Problem description » Return all the lines below, exactly as they read.

Records supplied »

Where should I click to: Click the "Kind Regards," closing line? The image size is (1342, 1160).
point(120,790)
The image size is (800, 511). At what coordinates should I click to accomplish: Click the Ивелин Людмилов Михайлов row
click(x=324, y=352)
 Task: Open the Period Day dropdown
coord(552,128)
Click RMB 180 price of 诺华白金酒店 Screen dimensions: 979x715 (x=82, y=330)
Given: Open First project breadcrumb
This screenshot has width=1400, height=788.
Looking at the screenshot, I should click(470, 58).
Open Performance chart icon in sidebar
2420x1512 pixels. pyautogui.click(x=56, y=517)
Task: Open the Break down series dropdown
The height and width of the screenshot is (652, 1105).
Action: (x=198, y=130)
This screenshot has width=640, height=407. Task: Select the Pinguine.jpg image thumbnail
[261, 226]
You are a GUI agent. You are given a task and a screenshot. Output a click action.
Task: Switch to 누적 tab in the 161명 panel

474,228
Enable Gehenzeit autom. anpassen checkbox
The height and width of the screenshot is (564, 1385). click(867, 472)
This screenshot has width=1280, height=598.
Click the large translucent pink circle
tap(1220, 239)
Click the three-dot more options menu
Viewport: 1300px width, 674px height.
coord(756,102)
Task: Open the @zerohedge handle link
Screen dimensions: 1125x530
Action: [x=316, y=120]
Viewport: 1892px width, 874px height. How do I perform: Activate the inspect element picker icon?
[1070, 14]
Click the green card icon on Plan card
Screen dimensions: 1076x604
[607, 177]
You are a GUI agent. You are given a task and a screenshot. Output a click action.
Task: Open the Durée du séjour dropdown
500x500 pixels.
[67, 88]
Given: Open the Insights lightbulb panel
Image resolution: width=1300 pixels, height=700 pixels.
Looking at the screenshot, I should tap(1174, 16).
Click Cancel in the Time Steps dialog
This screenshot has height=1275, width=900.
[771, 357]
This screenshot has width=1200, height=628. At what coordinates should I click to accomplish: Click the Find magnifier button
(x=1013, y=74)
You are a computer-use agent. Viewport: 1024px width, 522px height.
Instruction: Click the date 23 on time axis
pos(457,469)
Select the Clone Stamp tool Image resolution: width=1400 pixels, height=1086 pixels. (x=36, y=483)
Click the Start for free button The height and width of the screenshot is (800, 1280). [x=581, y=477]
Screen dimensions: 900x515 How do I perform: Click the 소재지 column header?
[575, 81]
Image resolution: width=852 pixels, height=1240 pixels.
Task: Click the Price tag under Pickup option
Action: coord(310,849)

Output for this task »
Where should I click to: Click the "Kind Regards," closing line? The image size is (1342, 1160).
point(120,790)
The image size is (800, 511). At what coordinates should I click to accomplish: Click the Ивелин Людмилов Михайлов row
click(x=324, y=352)
 Task: Open the Period Day dropdown
coord(552,128)
Click RMB 180 price of 诺华白金酒店 Screen dimensions: 979x715 (x=82, y=330)
Given: Open First project breadcrumb
This screenshot has width=1400, height=788.
Looking at the screenshot, I should click(470, 58).
Open Performance chart icon in sidebar
2420x1512 pixels. pyautogui.click(x=56, y=517)
Task: Open the Break down series dropdown
The height and width of the screenshot is (652, 1105).
Action: (x=198, y=130)
This screenshot has width=640, height=407. Task: Select the Pinguine.jpg image thumbnail
[261, 226]
You are a GUI agent. You are given a task and a screenshot. Output a click action.
Task: Switch to 누적 tab in the 161명 panel

474,228
Enable Gehenzeit autom. anpassen checkbox
The height and width of the screenshot is (564, 1385). click(867, 472)
This screenshot has width=1280, height=598.
Click the large translucent pink circle
tap(1220, 239)
Click the three-dot more options menu
Viewport: 1300px width, 674px height.
coord(756,102)
Task: Open the @zerohedge handle link
Screen dimensions: 1125x530
Action: [x=316, y=120]
Viewport: 1892px width, 874px height. How do I perform: Activate the inspect element picker icon?
[1070, 14]
Click the green card icon on Plan card
Screen dimensions: 1076x604
[607, 177]
You are a GUI agent. You are given a task and a screenshot. Output a click action.
Task: Open the Durée du séjour dropdown
500x500 pixels.
[67, 88]
Given: Open the Insights lightbulb panel
Image resolution: width=1300 pixels, height=700 pixels.
Looking at the screenshot, I should tap(1174, 16).
Click Cancel in the Time Steps dialog
This screenshot has height=1275, width=900.
[771, 357]
This screenshot has width=1200, height=628. At what coordinates should I click to accomplish: Click the Find magnifier button
(x=1013, y=74)
You are a computer-use agent. Viewport: 1024px width, 522px height.
Instruction: Click the date 23 on time axis
pos(457,469)
Select the Clone Stamp tool Image resolution: width=1400 pixels, height=1086 pixels. (x=36, y=483)
Click the Start for free button The height and width of the screenshot is (800, 1280). [x=581, y=477]
Screen dimensions: 900x515 How do I perform: Click the 소재지 column header?
[575, 81]
Image resolution: width=852 pixels, height=1240 pixels.
Task: Click the Price tag under Pickup option
Action: coord(310,849)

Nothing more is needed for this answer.